Hi there, I’m interested in using Prodigy for entity resolution on a table of 200k rows of product details from 5 different sources that includes many duplicates. The dataset is quite like this example data set here.
There’s a neat article that describes an approach to combining Prodigy with the dedupe package. I’ve also gone through this tutorial which explains how to use dedupe directly.
However, I’m interested in a Prodigy + spaCy only approach. One simplistic idea would be to combine the relevant columns into one string (in my case, brand name, product name, product description, price, category, subcategory), and then use SimilarityMatcher between each entity and every other entity, save the relevant matches, and then create a custom Prodigy recipe that shows the highest similarity scores and asks to confirm if they are the same entity or not. This might be quite slow, and also is probably not the most intelligent approach… can anyone think of a more direct approach?

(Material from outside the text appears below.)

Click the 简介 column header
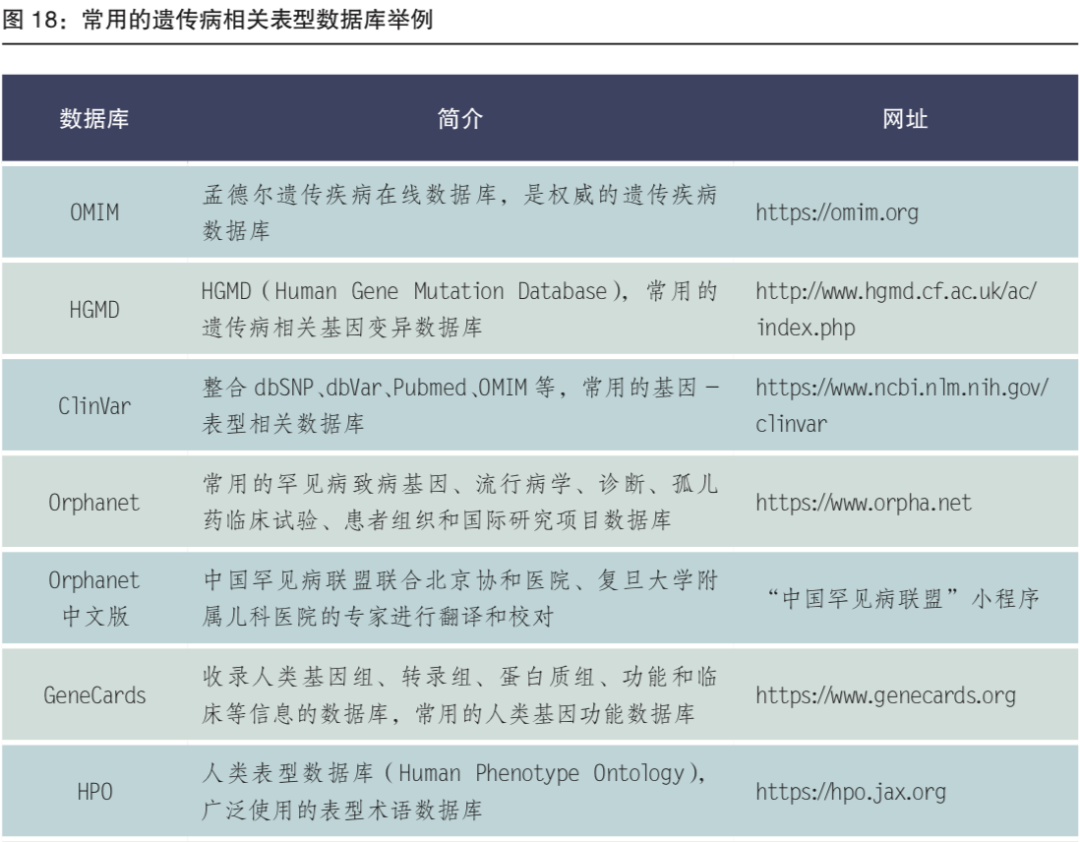 click(x=459, y=119)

Hope everything’s been well at spaCy IRL … I hope I can attend the next one!
EDIT: This gist looks like a pretty good place to start with integrating the best of dedupe and the best of Prodigy, I will try to implement this over the next month for our scenario.

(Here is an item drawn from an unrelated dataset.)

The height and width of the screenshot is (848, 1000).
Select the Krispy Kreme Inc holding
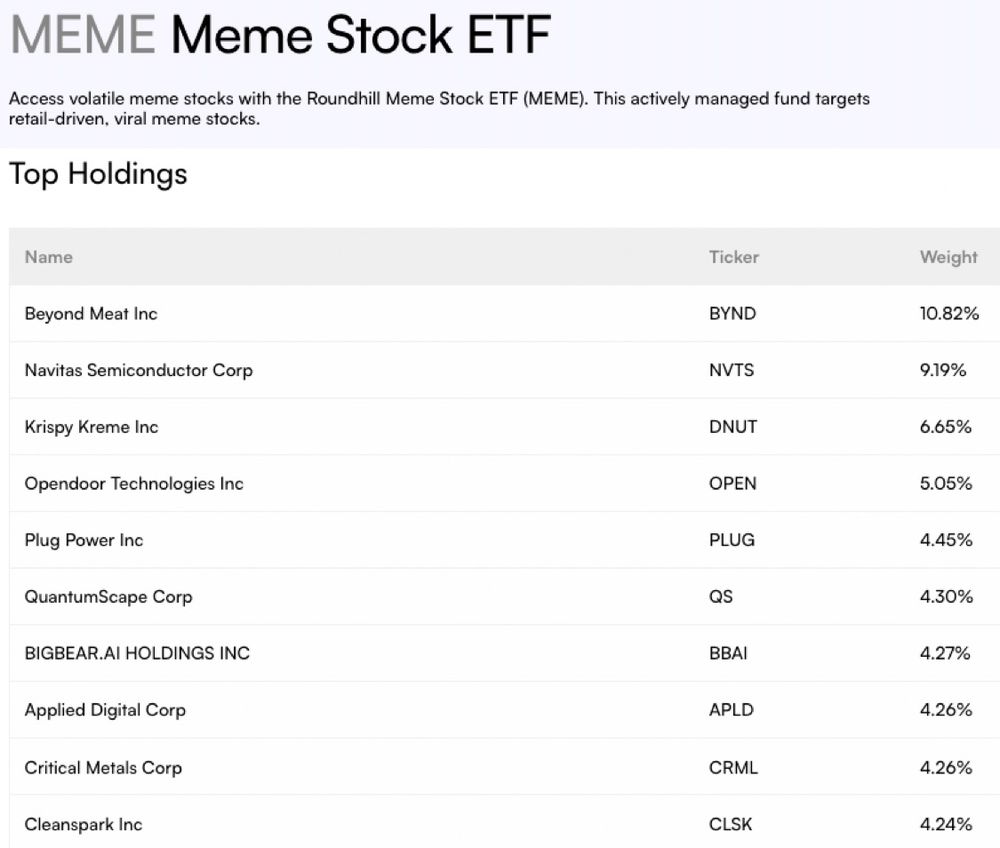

EDIT EDIT: This recipe from prodigy-contrib is pretty close to what we’re after!
Hi! I honestly think that the dedupe approach sounds the most promising – it's functionality that spaCy doesn't natively have, so it does make sense to use a third-party library for that.
The similarity approach could work, but it does seem more like a hack. And if you go for that approach, you'd probably want to train word vectors on your raw text, which introduces another step. And it's really difficult to say whether it's going to work or not.
I know this is an old thread but I wanted to clarify one thing: yes, you can use prodigy for entity resolution. And no, this is not like a hack.
Here is a high-level recipe:
Serialize your records into "sentences" for BERT and optionally do text preprocessing with spacy to end up with "sentences" that are easier digestible by a BERT model
(outside of spacy/prodigy) use SBERT and KNN/ANN for pair candidate selection
use a pre-trained BERT and fine-tune it with examples of matches and no-matches. Note that there is the spacy-transfomers integration.
Configure your prodigy frontend to make the labeling a smooth experience.
(outside spacy/prodigy) apply one of the common graph clustering approaches to resolve conflicts and build a cross-reference tables out of your pair-wise predictions obtained from spacy-transformers models.
Best,
DedupeDude
p.s.: using BERT and other LLMs for entity resolution is has been extensively studied in the entity resolution literature. It typically beats "classic" approaches (e.g. dedupe) in terms of precision and recall by a big margin especially in domains where the records have a free-text-ish nature, for instance, deduplicating product records from product descriptions.